La redéfinition du terme francophone tendrait à reconnaître, outre les personnes dont la langue maternelle est le français, l’évolution et le caractère multiculturel de la communauté franco-ontarienne.
Les conseils scolaires espèrent ainsi accroître le nombre d’élèves ayants droit. Une définition plus large permettrait également aux agences fournissant des services en français d’agir en fonction de données chiffrées réactualisées. Elle contribuerait enfin, espère-t-on, à une meilleure rétention des immigrants francophones et à freiner l’assimilation.
Une promesse du ministère
Après le revirement gouvernemental sur la création l’Université de l’Ontario français, le député de Mushkegowuk-Baie James ambitionne de faire plier la majorité au pouvoir, rappelant la promesse faite par la ministre des Affaires francophones, il y a un an, de revoir la Loi.
Les chances d’aboutir sont minces mais « c’est une obligation et une responsabilité de faire avancer ce dossier », insiste le parlementaire. « La communauté a évolué. Il est grand temps de changer la Loi. »
Pour Carol Jolin, président de l’Assemblée de la francophonie de l’Ontario (AFO), cette annonce a le mérite de « mettre dans l’air public le besoin d’une réforme. C’est la suite d’un travail en étroite collaboration entre l’AFO et l’AJEFO (Association des juristes d’expression française de l’Ontario) », dit-il.
Les deux organisations ont travaillé au sein d’un comité pour littéralement réécrire la loi. « On a fait un gros travail de défrichage. On est en train de finaliser le texte. Il y aura le libellé exact et ça sera présenté lors de notre congrès, fin octobre, puis approuvé lors de notre AGA. Ça deviendra notre document politique qu’on présentera à Mme Mulroney. »

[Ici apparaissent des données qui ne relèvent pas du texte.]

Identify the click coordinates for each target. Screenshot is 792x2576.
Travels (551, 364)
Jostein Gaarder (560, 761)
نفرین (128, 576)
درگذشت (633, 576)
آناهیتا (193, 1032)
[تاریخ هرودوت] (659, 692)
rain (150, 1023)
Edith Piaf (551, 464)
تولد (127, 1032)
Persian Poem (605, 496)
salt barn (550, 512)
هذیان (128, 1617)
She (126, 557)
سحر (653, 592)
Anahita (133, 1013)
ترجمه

Une seconde tentative dans l’opposition
Le projet de loi de M. Bourgouin reste très proche de celui déposé par l’ancienne députée libérale, Nathalie Des Rosiers, au printemps dernier. Ce dernier proposait déjà de rétablir le commissariat aux services en français indépendant, mais prévoyait aussi de contraindre l’Assemblée législative, les tribunaux et les municipalités à fonctionner dans les deux langues officielles et avec des règlements qui seraient bilingues.
« Les libéraux ont eu quinze ans au pouvoir pour moderniser la loi », a fustigé M. Bourgouin. « Ils ont attendu la dernière minute de la dernière journée à l’Assemblée pour bouger. L’université, c’est la même chose. Ils ont eu quinze ans et ils ont fait une annonce cinq jours avant les dernières élections. »
Les francophones ont besoin de gens qui fassent avancer leur dossier, a martelé le député du nord qui espère présenter son projet le plus rapidement possible. Son texte devra d’abord être ratifié par son caucus.
Plusieurs réactions positives
« Depuis décembre 2018, on est sur une grosse vague sur laquelle il faut surfer. En rétablissant le Commissariat, les Franco-Torontois auraient un défenseur proactif pour assurer la protection de leurs droits et pour appuyer l’épanouissement des services de langue française dans la région », est convaincu Serge Paul, le président de l’Association des communautés francophones de l’Ontario (ACFO) Toronto.
« La modernisation de la Loi permettra d’élargir l’espace francophone et assurera un avenir en français à nos élèves », selon la présidente du conseil scolaire MonAvenir, Melinda Chartrand.
« Il reste encore du travail à faire puisqu’il y a toujours plusieurs régions non désignées où les communautés sont assimilées faute de services en français », ajoute son homologue du Conseil scolaire Viamonde, Sylvie Landry. « Nous devons avoir notre mot à dire lorsqu’il est question de notre langue et de notre culture, et nous assurer que nous sommes protégés ».